> _RECORDS TO PROCESS_:
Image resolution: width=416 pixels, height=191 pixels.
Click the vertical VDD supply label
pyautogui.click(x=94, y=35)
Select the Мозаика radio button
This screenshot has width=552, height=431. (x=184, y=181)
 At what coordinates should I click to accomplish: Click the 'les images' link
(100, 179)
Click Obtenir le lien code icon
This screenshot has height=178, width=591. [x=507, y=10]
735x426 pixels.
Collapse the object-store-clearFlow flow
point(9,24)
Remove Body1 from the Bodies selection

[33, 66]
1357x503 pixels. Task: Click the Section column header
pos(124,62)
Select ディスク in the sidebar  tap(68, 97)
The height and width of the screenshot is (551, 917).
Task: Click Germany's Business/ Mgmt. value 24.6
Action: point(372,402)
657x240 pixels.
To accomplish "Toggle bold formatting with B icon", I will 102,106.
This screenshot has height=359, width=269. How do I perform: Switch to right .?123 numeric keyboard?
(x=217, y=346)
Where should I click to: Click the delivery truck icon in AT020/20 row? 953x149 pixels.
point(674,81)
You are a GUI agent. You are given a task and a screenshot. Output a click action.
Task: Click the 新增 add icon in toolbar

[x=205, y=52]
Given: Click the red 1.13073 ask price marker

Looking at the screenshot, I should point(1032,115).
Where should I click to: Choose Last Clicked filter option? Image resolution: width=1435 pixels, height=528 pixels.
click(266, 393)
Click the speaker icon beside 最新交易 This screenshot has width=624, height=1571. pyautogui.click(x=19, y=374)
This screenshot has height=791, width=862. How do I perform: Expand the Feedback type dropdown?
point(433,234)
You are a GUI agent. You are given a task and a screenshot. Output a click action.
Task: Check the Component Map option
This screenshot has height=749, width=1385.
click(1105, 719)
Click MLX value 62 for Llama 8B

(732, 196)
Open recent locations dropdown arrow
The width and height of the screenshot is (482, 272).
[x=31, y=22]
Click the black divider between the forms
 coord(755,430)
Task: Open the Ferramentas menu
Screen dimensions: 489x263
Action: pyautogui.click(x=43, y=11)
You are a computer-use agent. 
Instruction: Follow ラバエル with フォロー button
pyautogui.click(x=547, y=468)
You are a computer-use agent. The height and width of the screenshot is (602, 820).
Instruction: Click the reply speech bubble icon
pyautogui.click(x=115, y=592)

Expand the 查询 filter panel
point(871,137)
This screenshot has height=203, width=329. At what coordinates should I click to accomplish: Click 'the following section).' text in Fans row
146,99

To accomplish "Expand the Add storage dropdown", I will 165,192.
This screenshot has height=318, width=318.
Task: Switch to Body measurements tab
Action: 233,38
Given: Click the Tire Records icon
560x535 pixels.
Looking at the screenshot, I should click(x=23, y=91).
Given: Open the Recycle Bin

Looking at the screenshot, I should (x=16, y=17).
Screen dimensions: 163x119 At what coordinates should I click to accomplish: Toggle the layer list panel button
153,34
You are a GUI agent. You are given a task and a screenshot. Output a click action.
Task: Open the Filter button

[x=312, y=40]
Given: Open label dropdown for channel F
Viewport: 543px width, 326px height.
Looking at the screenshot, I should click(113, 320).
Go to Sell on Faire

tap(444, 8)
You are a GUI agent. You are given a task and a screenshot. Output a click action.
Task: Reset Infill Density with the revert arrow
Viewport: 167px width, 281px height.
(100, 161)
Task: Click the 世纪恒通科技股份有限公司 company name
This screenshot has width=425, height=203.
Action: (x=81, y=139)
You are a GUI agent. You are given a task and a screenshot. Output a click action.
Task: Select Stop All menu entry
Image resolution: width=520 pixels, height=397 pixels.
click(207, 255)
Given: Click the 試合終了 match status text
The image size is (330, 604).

> _ACTIVITY_: What is needed is a verbatim copy of every line in the records above from the one containing "Task: Reset Infill" down to the one containing "Task: Select Stop All menu entry", both included, and nothing more.

> _ANSWER TO THIS EXERCISE_:
Task: Reset Infill Density with the revert arrow
Viewport: 167px width, 281px height.
(100, 161)
Task: Click the 世纪恒通科技股份有限公司 company name
This screenshot has width=425, height=203.
Action: (x=81, y=139)
You are a GUI agent. You are given a task and a screenshot. Output a click action.
Task: Select Stop All menu entry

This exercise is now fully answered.